Input records:
= = =

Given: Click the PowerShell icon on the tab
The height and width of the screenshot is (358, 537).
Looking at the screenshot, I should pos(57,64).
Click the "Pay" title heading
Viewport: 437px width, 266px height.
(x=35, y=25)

= = =

Your objective: Copy nothing except the lines from the one holding "The height and" through the last line of the data above, and return them exactly.

Reply to the task:
The height and width of the screenshot is (358, 537).
Looking at the screenshot, I should pos(57,64).
Click the "Pay" title heading
Viewport: 437px width, 266px height.
(x=35, y=25)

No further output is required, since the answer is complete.